Przy tych słowach zdjęła z szyi mały woreczek z jeleniej skóry, wyglądający jak amulet. Rozwinęła go. Tkwił tam, zawinięty w zatłuszczony skrawek jedwabiu, pożółkły od starości i zniszczony strzępek gazety z urywkiem utworu Thoreau.
— Ale czy czuje się pani szczęśliwą teraz? — spytałem. — Wszak posiadając ćwierć miljona dolarów majątku nie potrzebowałaby pani pracować nawet w Stanach. Czy życie to daje pani zadowolenie?
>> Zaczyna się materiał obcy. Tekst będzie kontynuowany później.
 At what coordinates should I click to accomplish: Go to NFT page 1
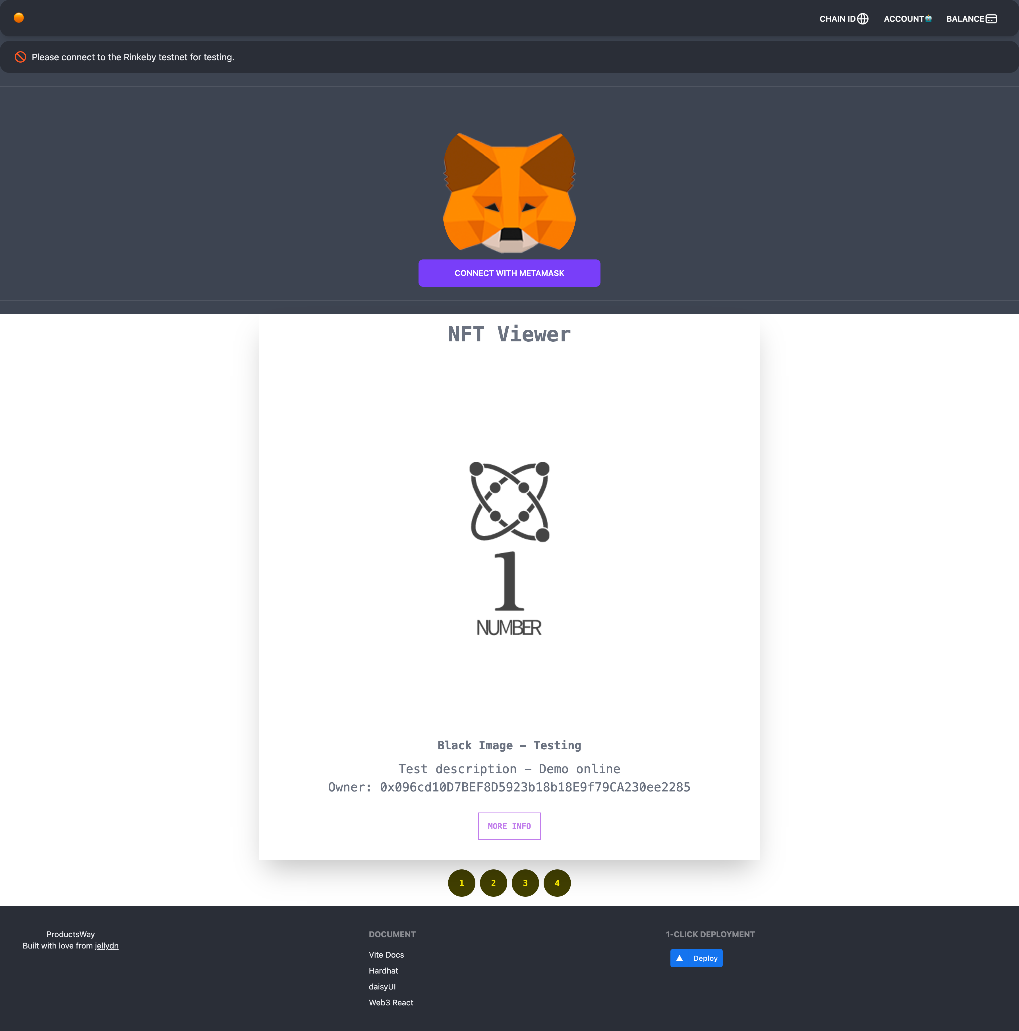[x=461, y=883]
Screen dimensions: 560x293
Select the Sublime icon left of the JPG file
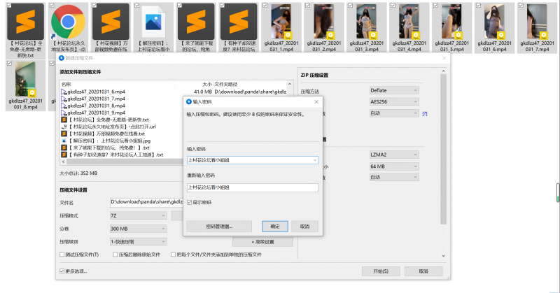tap(111, 21)
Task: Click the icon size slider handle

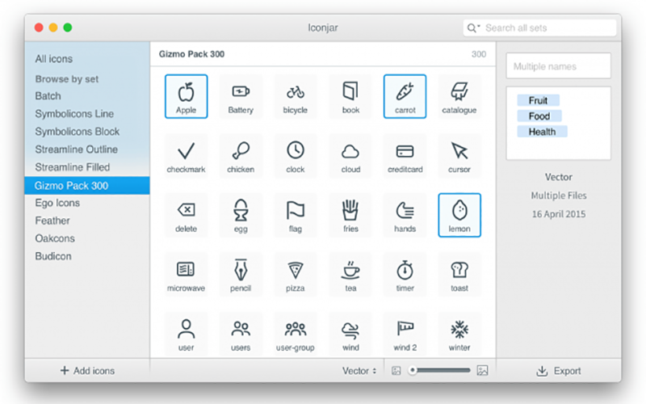Action: (413, 371)
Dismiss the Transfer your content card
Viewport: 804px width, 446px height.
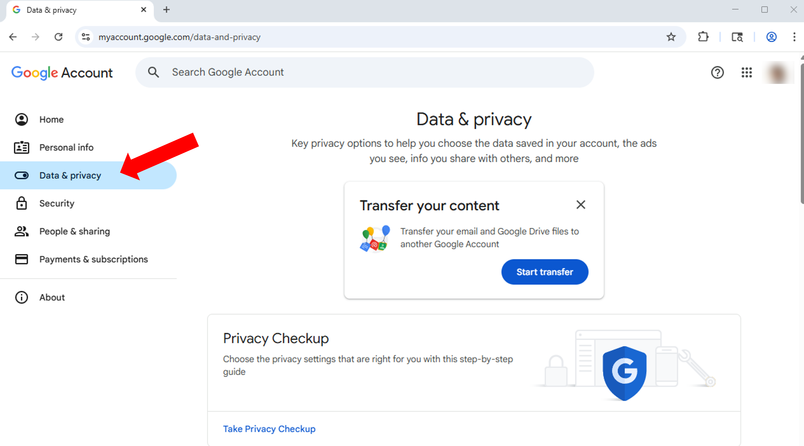tap(581, 205)
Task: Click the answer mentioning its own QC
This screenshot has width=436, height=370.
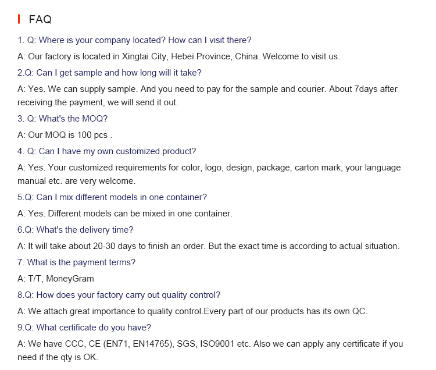Action: [192, 311]
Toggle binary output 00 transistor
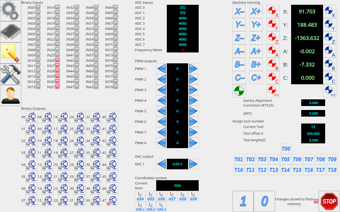 click(x=32, y=117)
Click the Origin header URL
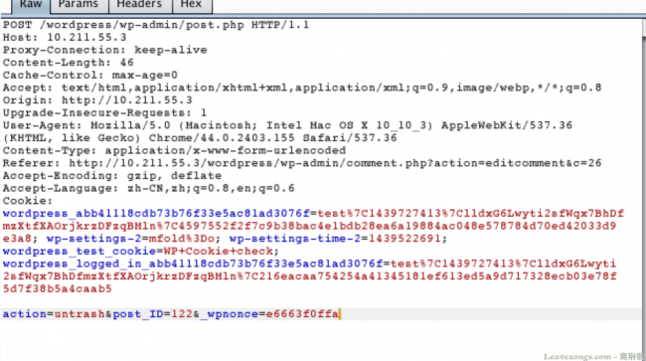This screenshot has width=646, height=361. (127, 100)
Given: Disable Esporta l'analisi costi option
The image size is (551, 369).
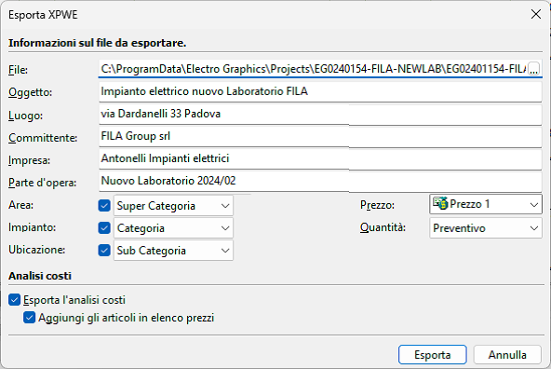Looking at the screenshot, I should (x=14, y=300).
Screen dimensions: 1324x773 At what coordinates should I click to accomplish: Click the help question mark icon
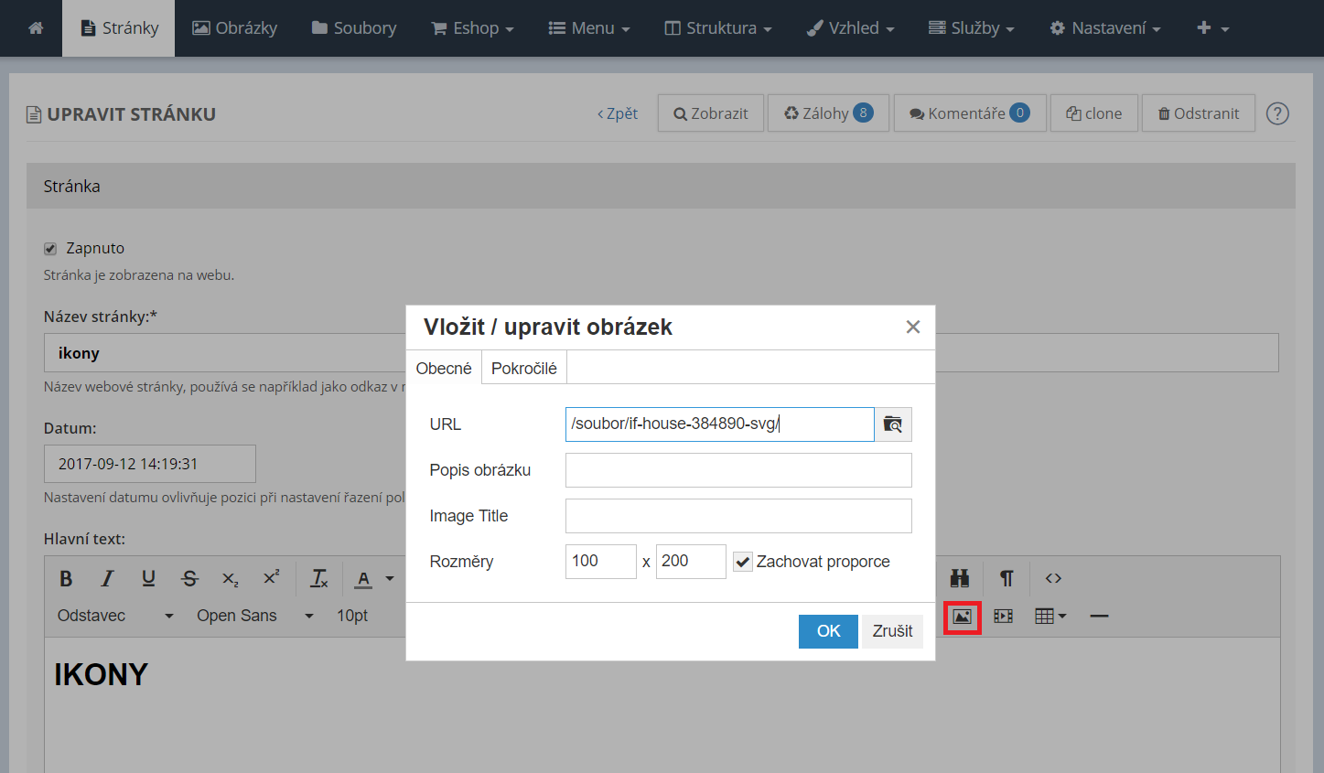[x=1277, y=113]
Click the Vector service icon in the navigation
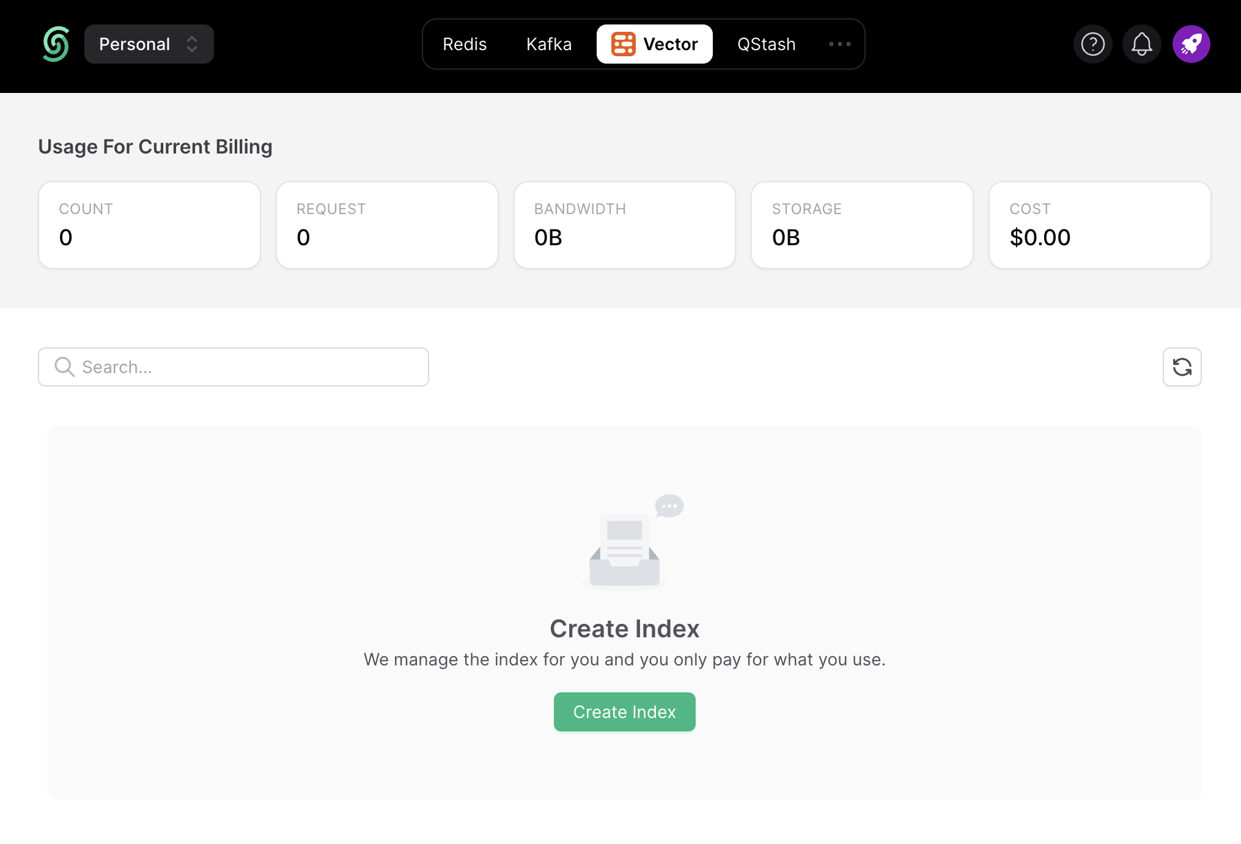This screenshot has width=1241, height=844. [x=623, y=43]
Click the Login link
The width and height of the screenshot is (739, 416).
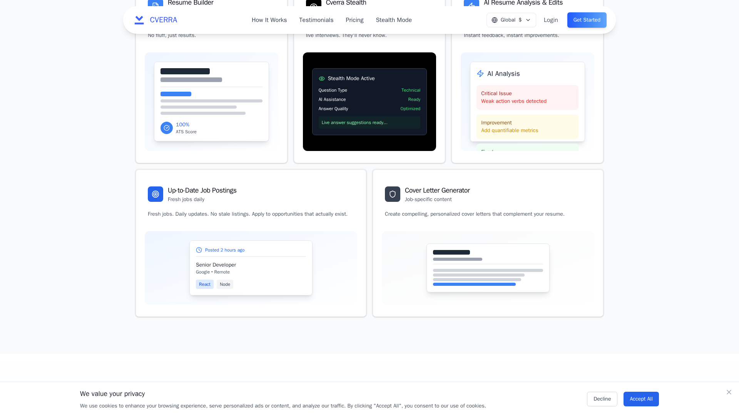(550, 20)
— Nie, nie zupełnie — odparła po chwili namysłu. Nie chciałabym wprawdzie zamienić swego losu z żadną kobietę Stanów. Tutaj znajduje się moja prawdziwa ojczyzna której jestem dzieckiem. Bywa jednak czasem — tu wydało mi się, że w oczach jej błysnął głód tęsknoty — bywa niekiedy, że życzę temu Thoreau wszystkiego najgorszego.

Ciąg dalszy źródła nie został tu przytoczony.